𝗗𝗘́𝗣𝗢𝗦𝗜𝗧𝗜𝗢𝗡 𝗗𝗘 𝗟𝗔 𝗦𝗧𝗔𝗧𝗨𝗘 𝗗𝗘 𝗞𝗢𝗖𝗘𝗜𝗟𝗔 : 𝗔𝗚𝗥𝗘𝗦𝗦𝗜𝗢𝗡 𝗠𝗘́𝗠𝗢𝗥𝗜𝗘𝗟𝗟𝗘
C’est au moment où Alger conditionne ses relations diplomatiques et économiques par la surenchère victimaire que l’innommable est commis. Sitôt installée à Khenchela, la statue du résistant Koceila a été déposée par la municipalité qui était pourtant informée de l’initiative de longue date. On aurait tort de sous-évaluer la portée de cet affront. On peut, en effet, raisonnablement supposer que ce n’est pas cette instance qui est à l’origine d’une manœuvre qui a aussitôt déclenché des protestations indignées de la part des populations locales et, plus généralement, sur la toile. On est en droit de voir là une manifestation de plus de l’État profond, mu par un fondamentalisme religieux totalitaire, qui a infiltré l’ensemble des démembrements de l’État.
La soumission des institutions aux diktats islamistes n’a jamais atteint pareil niveau. Après la mainmise politique révélée par une hégémonie sans précédent sur le monde de la culture – les censures constatées lors du dernier SILA en furent une illustration patente - on assiste, à travers cette agression, à une mutilation symbolique de la nation lourde de sens.
Le régime se satisfait du fait que la pieuvre islamiste qui impose ses conceptions et décisions ne pratique pas la violence. Le FIS avait recouru à l’action armée pour s’emparer de l’État. Dès lors que les attributions des institutions sont confisquées par le pouvoir parallèle, la violence n’a plus lieu d’être.
La situation actuelle marque un recul moral, intellectuel, idéologique et politique sans précédent. Les récents abus administratifs, parmi lesquels on peut citer les interdictions de cafés littéraires, l’imprimatur imposé aux éditeurs, la loi rendant quasiment impossible la réalisation d’un film ou l’arrestation de Sansal, s’accumulent dans une rancœur et un ressentiment dont nul ne peut prédire les coûts et les conséquences.
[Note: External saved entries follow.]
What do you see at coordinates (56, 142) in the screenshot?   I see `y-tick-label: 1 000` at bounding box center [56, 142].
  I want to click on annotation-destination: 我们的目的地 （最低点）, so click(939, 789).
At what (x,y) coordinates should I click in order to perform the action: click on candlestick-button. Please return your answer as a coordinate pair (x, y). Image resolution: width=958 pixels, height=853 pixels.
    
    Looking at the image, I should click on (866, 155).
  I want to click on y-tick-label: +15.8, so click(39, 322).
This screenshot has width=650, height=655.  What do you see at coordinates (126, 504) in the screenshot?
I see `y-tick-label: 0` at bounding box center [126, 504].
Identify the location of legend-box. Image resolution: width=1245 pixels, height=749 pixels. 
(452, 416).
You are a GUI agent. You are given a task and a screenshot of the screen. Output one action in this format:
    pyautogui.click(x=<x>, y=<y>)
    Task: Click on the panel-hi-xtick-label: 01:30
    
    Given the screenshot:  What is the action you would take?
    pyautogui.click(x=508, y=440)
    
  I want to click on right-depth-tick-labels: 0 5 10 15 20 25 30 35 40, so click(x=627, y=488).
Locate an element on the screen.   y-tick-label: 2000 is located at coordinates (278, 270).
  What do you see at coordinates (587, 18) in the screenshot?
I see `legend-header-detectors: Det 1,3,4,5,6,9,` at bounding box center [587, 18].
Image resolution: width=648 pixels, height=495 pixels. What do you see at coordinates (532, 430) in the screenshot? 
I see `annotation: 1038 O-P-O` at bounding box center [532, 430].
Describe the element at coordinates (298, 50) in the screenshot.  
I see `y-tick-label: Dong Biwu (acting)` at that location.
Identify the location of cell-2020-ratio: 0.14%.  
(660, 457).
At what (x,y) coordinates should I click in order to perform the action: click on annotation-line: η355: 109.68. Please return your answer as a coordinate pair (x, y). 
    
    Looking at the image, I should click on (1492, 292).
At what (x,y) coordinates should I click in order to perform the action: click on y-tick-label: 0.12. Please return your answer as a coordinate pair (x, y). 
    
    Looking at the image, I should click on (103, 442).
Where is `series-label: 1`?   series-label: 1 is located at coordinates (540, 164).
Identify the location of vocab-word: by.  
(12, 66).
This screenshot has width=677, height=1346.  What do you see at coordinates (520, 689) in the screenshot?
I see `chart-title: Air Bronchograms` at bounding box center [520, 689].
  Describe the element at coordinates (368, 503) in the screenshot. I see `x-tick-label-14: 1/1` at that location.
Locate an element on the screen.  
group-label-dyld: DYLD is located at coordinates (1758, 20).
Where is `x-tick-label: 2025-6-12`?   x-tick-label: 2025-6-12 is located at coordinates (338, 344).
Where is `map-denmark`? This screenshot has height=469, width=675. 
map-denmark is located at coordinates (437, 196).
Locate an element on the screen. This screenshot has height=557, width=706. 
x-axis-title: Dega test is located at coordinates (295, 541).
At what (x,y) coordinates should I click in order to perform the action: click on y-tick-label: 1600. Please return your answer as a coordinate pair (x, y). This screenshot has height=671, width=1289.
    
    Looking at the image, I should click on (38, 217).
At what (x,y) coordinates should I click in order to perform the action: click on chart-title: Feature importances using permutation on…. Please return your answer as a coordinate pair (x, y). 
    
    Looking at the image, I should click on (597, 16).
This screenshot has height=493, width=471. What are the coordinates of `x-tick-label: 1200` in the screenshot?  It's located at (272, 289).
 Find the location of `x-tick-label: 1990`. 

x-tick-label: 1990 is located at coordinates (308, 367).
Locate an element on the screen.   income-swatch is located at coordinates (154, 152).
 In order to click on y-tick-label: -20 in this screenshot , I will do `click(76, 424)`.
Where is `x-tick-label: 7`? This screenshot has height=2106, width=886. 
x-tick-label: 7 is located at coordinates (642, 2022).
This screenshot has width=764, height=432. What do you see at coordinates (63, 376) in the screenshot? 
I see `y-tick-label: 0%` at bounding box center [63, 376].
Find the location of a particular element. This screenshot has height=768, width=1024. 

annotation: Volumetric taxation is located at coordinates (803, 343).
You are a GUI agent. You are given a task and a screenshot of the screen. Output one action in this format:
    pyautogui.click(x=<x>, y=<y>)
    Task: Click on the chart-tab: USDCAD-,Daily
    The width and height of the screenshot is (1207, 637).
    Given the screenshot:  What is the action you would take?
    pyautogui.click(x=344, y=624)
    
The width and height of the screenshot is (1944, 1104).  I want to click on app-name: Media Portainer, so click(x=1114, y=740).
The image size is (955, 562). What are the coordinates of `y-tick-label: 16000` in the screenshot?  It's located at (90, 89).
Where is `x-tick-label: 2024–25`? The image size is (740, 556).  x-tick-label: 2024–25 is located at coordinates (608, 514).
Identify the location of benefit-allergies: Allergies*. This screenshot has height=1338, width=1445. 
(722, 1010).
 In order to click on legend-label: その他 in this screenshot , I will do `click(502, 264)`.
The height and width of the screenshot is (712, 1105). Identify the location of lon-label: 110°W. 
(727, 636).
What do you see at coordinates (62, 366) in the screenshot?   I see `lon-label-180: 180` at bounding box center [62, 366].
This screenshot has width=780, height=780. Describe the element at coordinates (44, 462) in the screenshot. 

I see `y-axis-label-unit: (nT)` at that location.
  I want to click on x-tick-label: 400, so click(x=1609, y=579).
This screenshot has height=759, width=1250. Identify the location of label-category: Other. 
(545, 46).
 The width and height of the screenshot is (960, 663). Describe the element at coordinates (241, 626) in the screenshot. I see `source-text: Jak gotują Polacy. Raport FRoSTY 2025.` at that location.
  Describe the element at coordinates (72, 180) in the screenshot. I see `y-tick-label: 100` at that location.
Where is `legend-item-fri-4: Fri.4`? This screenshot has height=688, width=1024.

Réintégrer l’Algérie dans son histoire et le monde moderne exige un sursaut des énergies patriotiques demeurées libres et intègres et combattre l’imposture historique est la mère de toutes les batailles. La statue de Okba trône depuis longtemps à Biskra. Des voix se sont élevées pour estimer que cette consécration construit une partie du passé algérien. Soit. Le coût de cette reconnaissance doit-il nécessairement être la disqualification de celui qui s’est opposé à lui pour préserver la souveraineté de son peuple ? Ce que combattaient les nationalistes algériens contre l’ordre colonial, c’était moins le fait que les Européens aient honoré les rites chrétiens que de s’employer à effacer les repères qui les avaient précédés sur la terre algérienne. Il y a là comme une nouvelle colonisation de notre mémoire.
L’attaque de Khenchela vient rappeler deux problématiques récurrentes dans notre histoire contemporaine : l’amputation ou la falsification de l’Histoire qui sont à la base de l’impasse algérienne.
Tant que le débat sur la question nationale, toujours nié, occulté, biaisé ou réprimé, ne sera pas librement et rigoureusement tranché, les diverses contraintes bloquant la cohésion et le développement de la nation demeureront sans solutions.